**Data section**
################

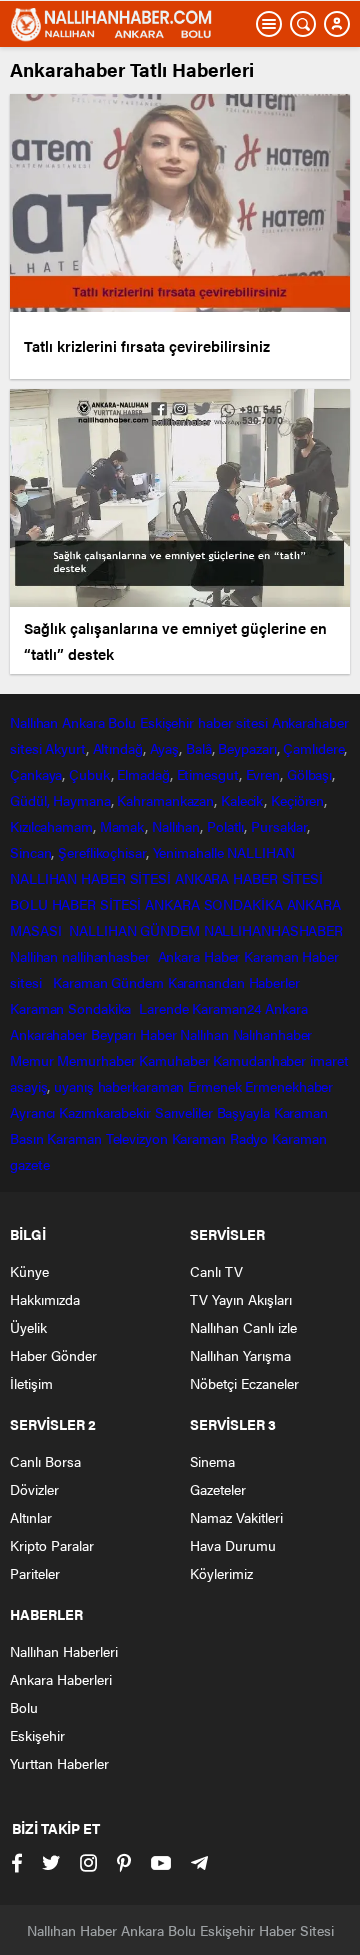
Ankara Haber (199, 956)
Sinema (212, 1461)
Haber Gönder (53, 1355)
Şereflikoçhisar (102, 852)
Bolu (122, 722)
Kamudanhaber (259, 1060)
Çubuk (90, 774)
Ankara (83, 722)
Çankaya (36, 774)
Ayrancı (32, 1112)
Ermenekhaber (289, 1086)
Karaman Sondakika (72, 1008)
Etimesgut (208, 774)
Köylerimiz (221, 1573)
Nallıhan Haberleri (64, 1651)
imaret (329, 1060)
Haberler (274, 982)
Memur (32, 1060)
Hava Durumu (233, 1545)
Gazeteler (218, 1489)
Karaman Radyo (220, 1138)
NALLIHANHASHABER (273, 930)
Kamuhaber (174, 1060)
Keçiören (297, 800)
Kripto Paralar (52, 1545)
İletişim (31, 1383)
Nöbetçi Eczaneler (244, 1383)
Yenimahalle (188, 852)
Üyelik (28, 1327)
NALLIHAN (260, 852)
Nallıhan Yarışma (240, 1355)
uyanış (73, 1086)
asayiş (28, 1086)
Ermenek (214, 1086)
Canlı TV (216, 1271)
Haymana (81, 800)
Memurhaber (96, 1060)
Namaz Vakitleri (236, 1517)
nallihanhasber (108, 956)
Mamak (123, 826)
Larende (163, 1008)
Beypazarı (247, 748)
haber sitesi (233, 722)
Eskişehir (167, 722)
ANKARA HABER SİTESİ (249, 878)
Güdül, (29, 800)
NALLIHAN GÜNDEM (134, 930)
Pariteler (35, 1573)
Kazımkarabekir (105, 1112)
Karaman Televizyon (107, 1138)
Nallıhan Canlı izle (243, 1327)
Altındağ (118, 748)
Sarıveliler (184, 1112)
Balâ (199, 748)
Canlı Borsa (45, 1461)
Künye (29, 1271)
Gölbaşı (309, 774)
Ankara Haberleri (61, 1679)
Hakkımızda (45, 1299)
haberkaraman (141, 1086)
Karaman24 (226, 1008)
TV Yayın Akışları (241, 1299)
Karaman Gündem (108, 982)
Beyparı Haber (134, 1034)
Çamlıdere (313, 748)
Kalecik (242, 800)
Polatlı (225, 826)
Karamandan (206, 982)
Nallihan (34, 956)
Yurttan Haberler (59, 1763)
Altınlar (31, 1517)
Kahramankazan (165, 800)
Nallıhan (34, 722)
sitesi (25, 748)
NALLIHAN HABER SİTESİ (90, 878)
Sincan (30, 852)
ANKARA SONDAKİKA (213, 904)
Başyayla (243, 1112)
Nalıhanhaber (273, 1034)
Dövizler (34, 1489)
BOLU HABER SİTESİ (75, 904)
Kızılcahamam (51, 826)
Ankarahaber (310, 722)
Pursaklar (279, 826)
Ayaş (165, 748)
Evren (263, 774)
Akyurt (65, 748)
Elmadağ (143, 774)
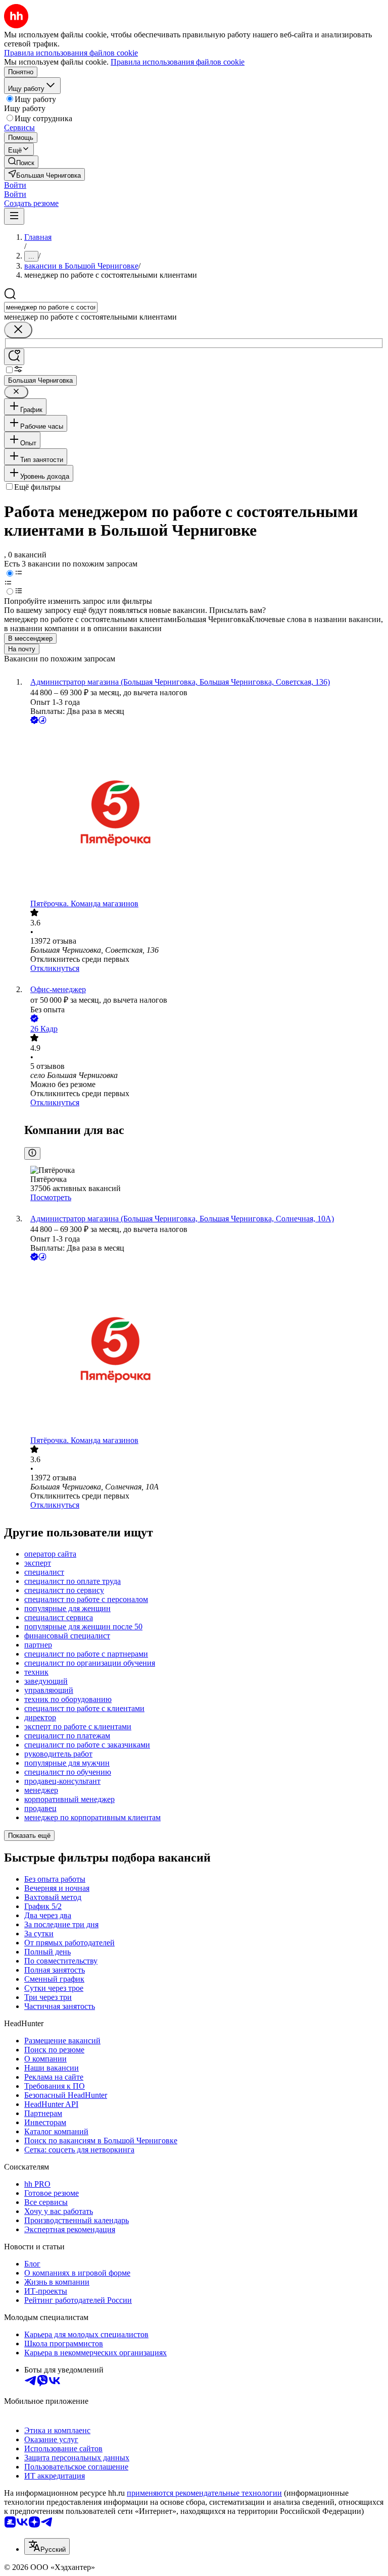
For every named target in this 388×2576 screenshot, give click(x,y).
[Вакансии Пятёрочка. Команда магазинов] (204, 812)
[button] (15, 185)
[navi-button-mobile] (14, 216)
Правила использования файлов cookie (178, 62)
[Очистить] (18, 330)
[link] (21, 162)
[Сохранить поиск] (14, 356)
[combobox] (51, 307)
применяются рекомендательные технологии (204, 2493)
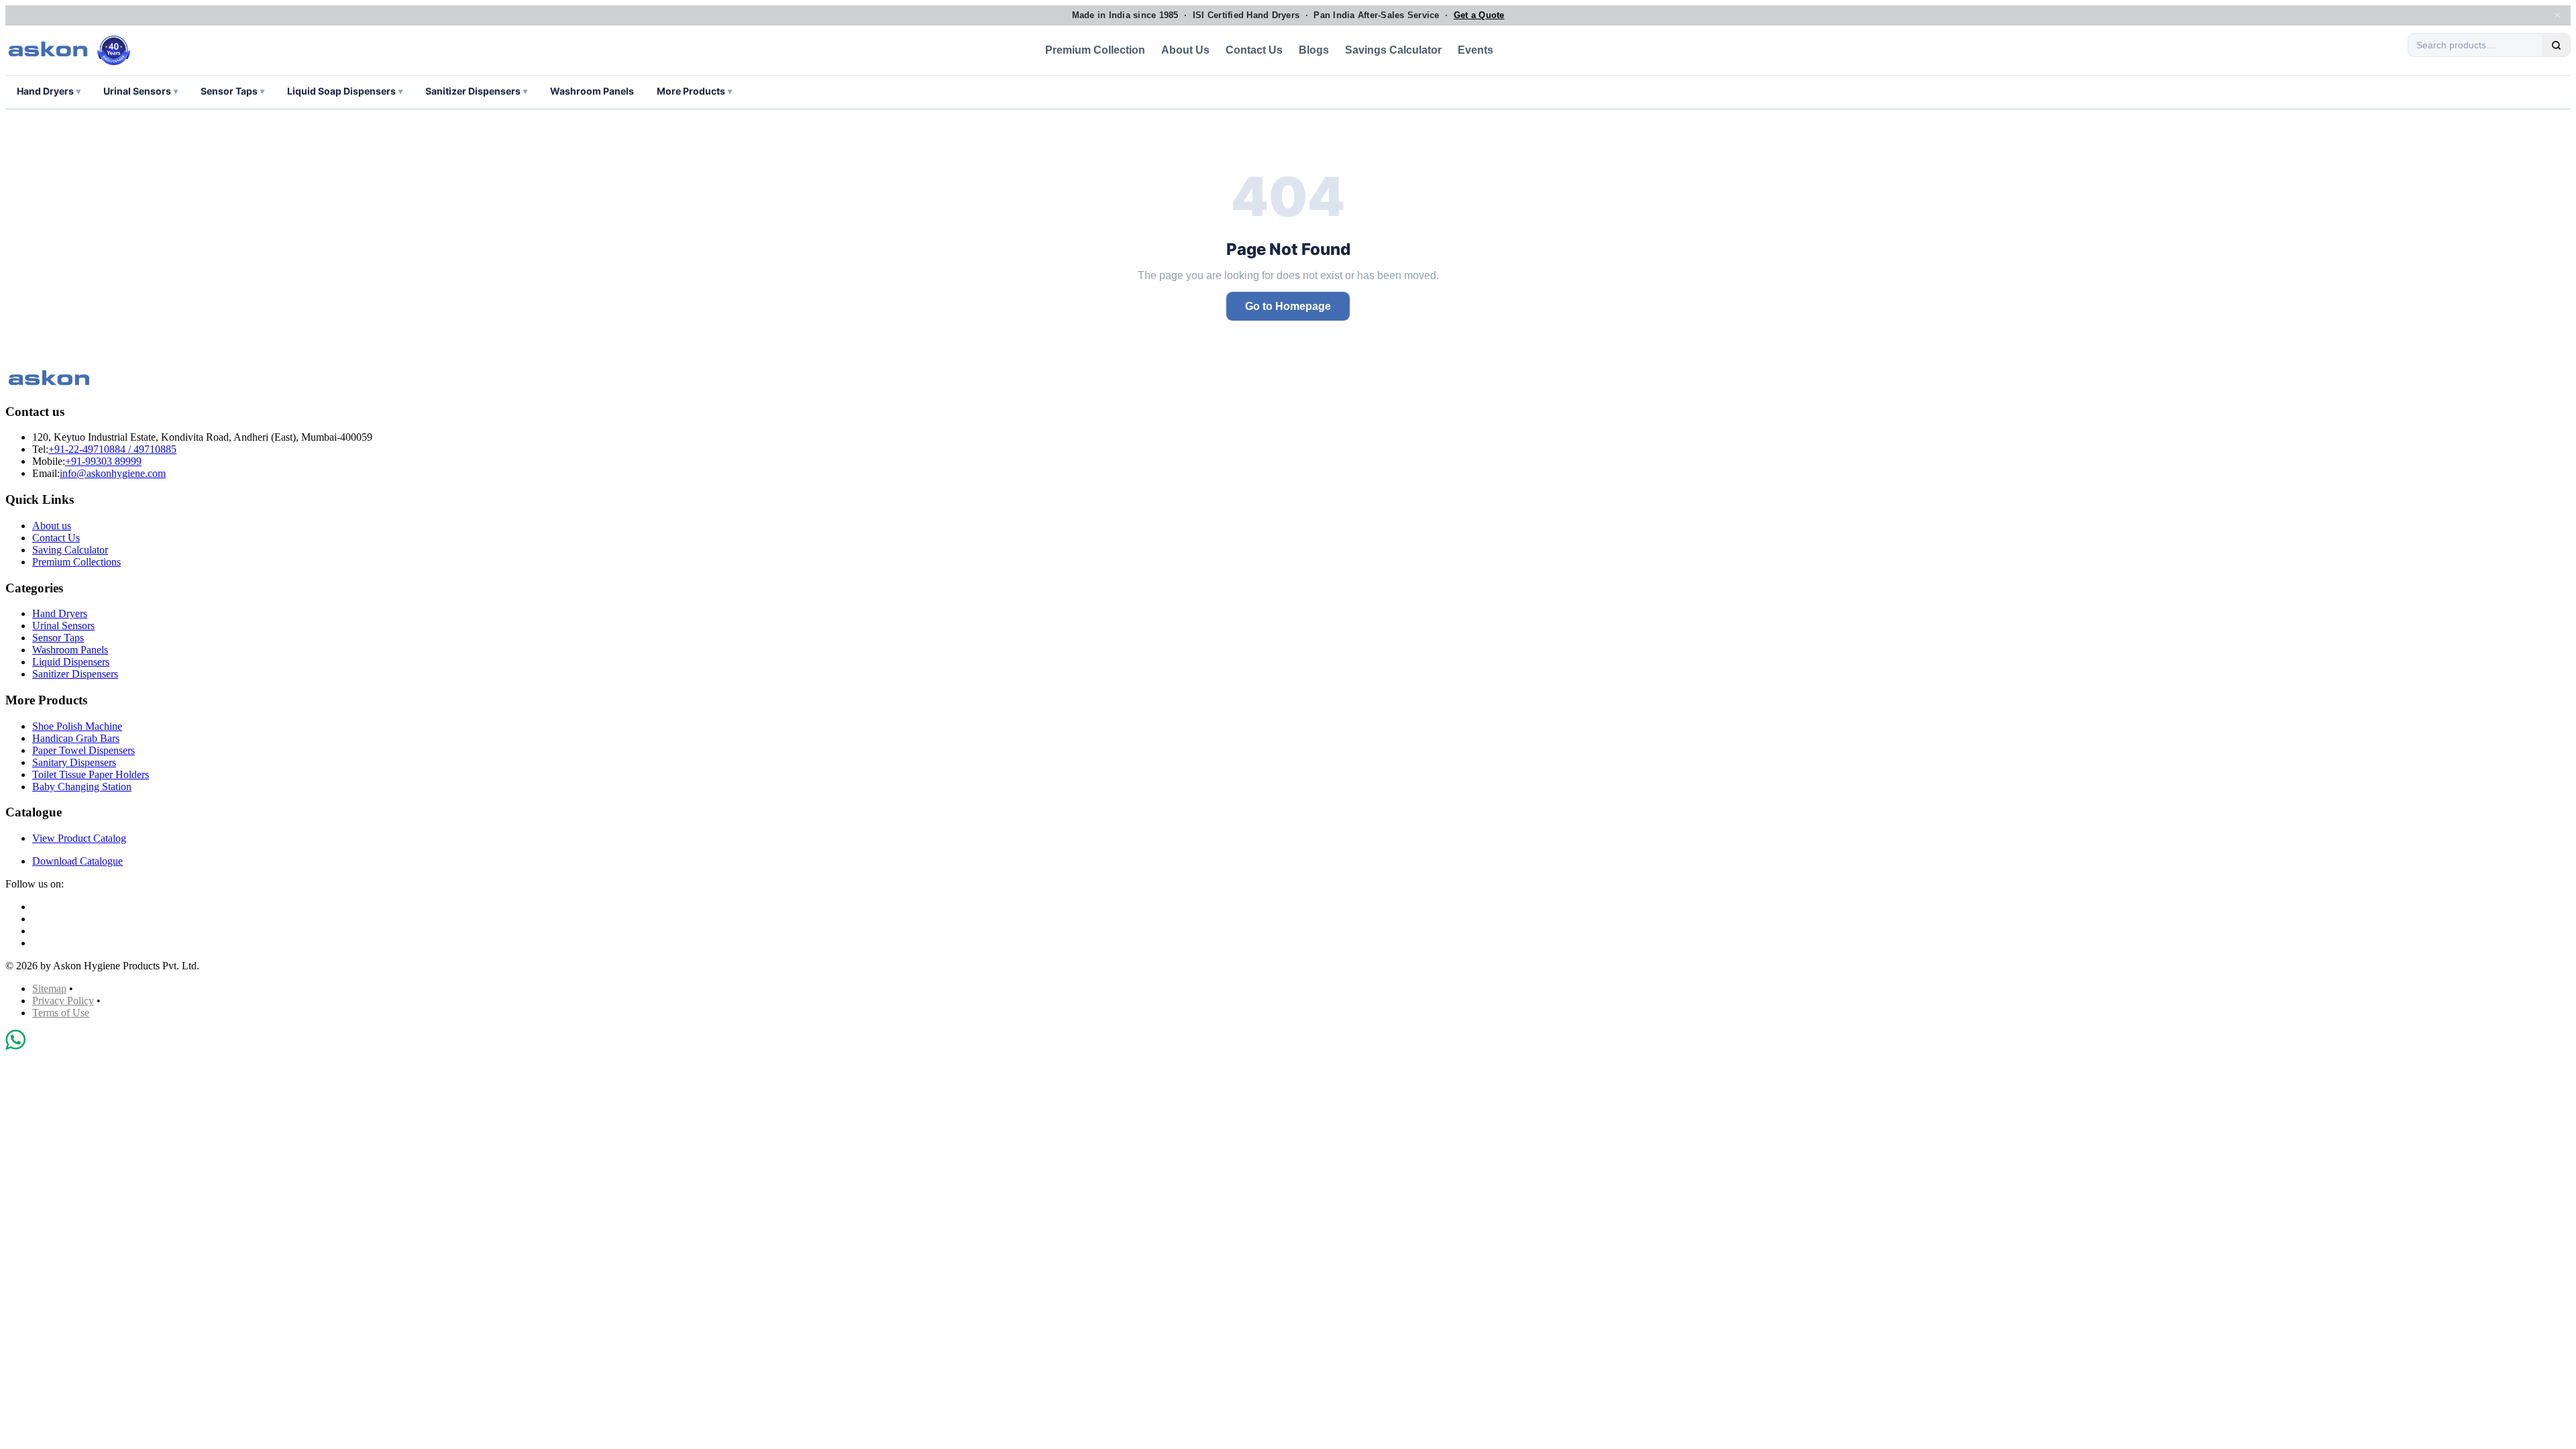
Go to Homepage (1288, 306)
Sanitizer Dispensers (476, 91)
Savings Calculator (1393, 50)
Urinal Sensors (140, 91)
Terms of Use (60, 1012)
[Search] (2556, 45)
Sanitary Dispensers (74, 762)
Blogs (1314, 50)
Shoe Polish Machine (77, 726)
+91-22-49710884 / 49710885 (112, 449)
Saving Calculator (70, 549)
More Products (694, 91)
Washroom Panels (592, 91)
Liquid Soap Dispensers (344, 91)
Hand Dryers (48, 91)
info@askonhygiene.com (113, 473)
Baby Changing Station (81, 786)
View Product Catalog (79, 838)
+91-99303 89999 (103, 461)
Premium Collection (1095, 50)
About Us (1185, 50)
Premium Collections (76, 562)
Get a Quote (1479, 15)
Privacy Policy (63, 1000)
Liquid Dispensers (70, 661)
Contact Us (1254, 50)
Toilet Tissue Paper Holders (90, 774)
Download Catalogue (77, 861)
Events (1475, 50)
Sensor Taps (232, 91)
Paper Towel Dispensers (83, 750)
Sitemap (49, 988)
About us (51, 525)
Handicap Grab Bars (75, 738)
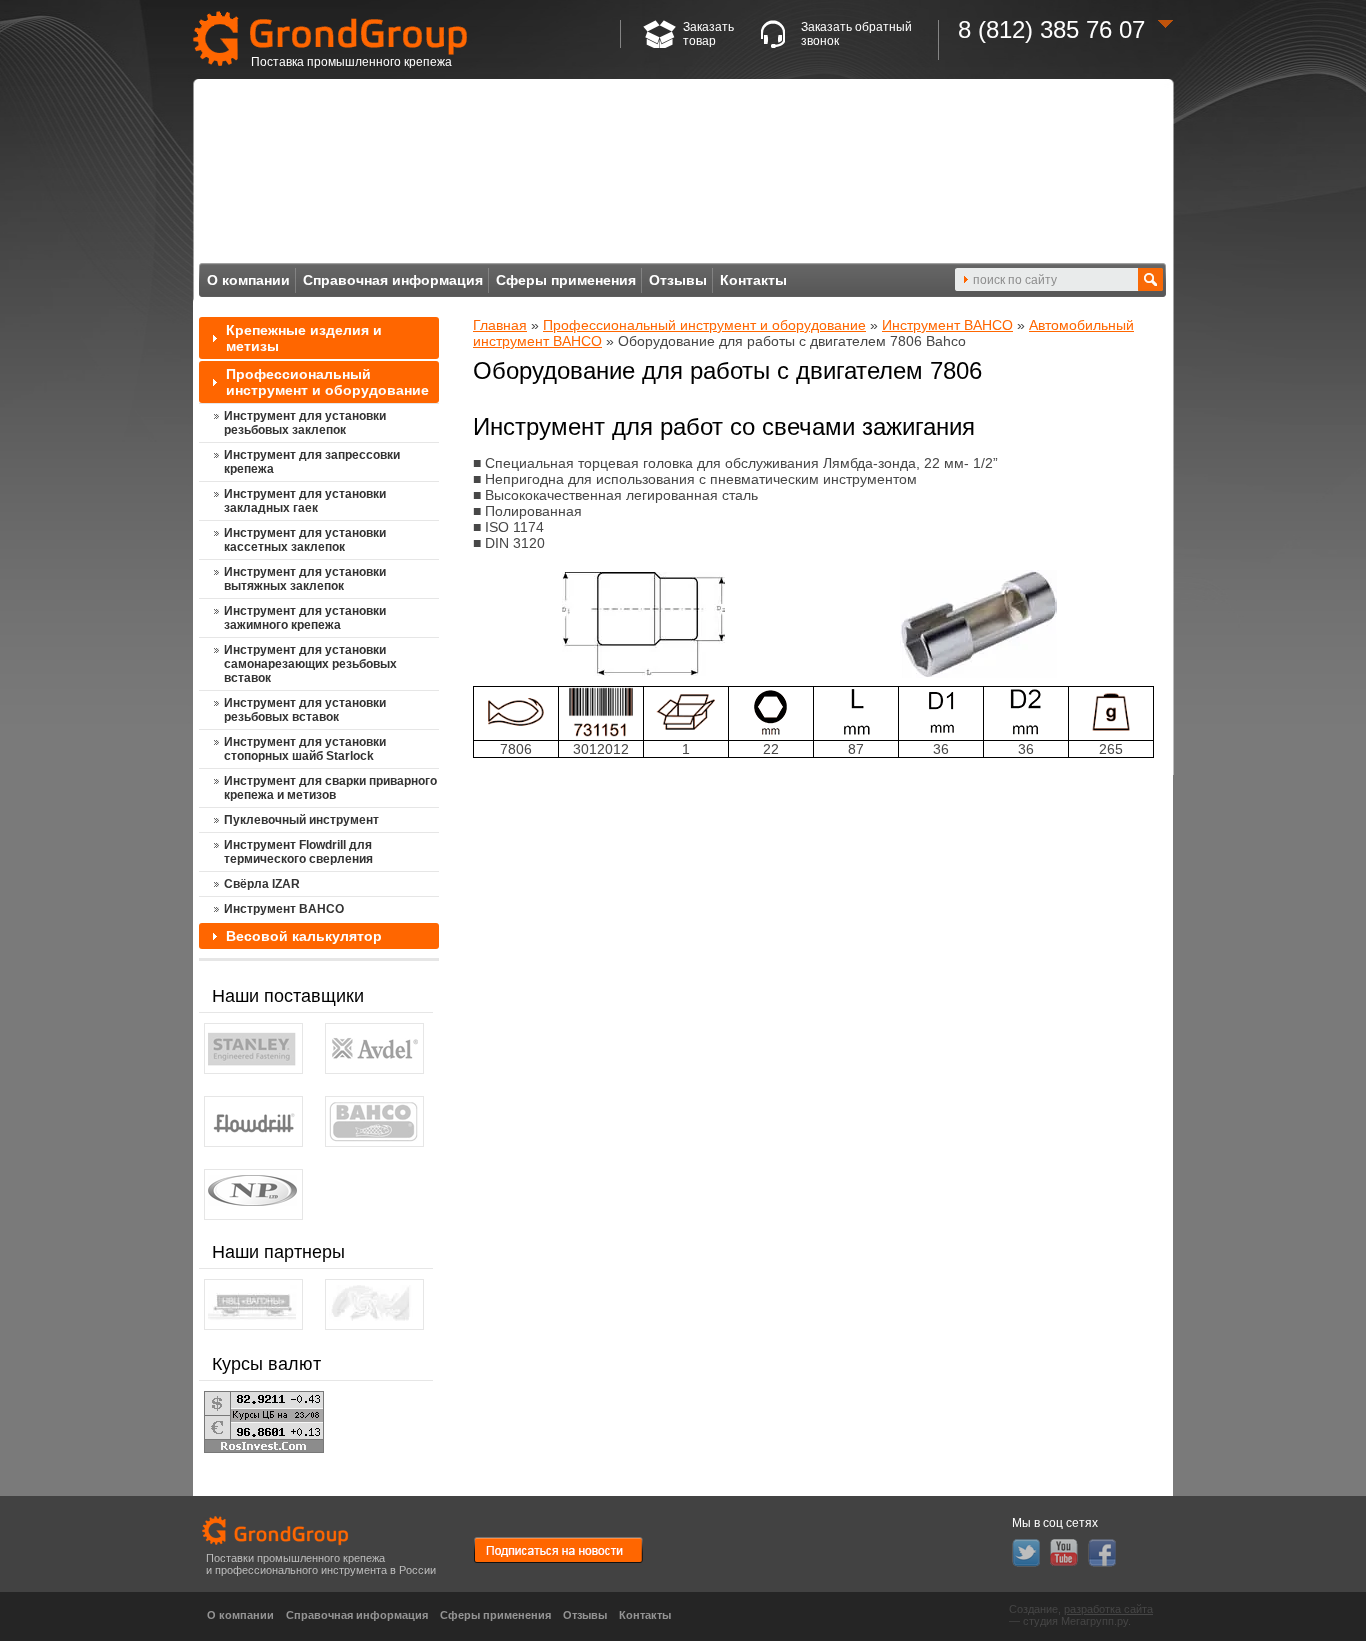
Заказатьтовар (708, 34)
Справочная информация (393, 280)
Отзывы (678, 280)
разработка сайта (1108, 1609)
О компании (248, 280)
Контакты (753, 280)
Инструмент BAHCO (947, 325)
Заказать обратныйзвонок (856, 34)
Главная (500, 325)
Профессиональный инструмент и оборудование (704, 325)
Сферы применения (566, 280)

################

Each line above that holds the string "Haberleri" should be copied and shown.

**Response**
Nallıhan Haberleri (64, 1651)
Ankara Haberleri (61, 1679)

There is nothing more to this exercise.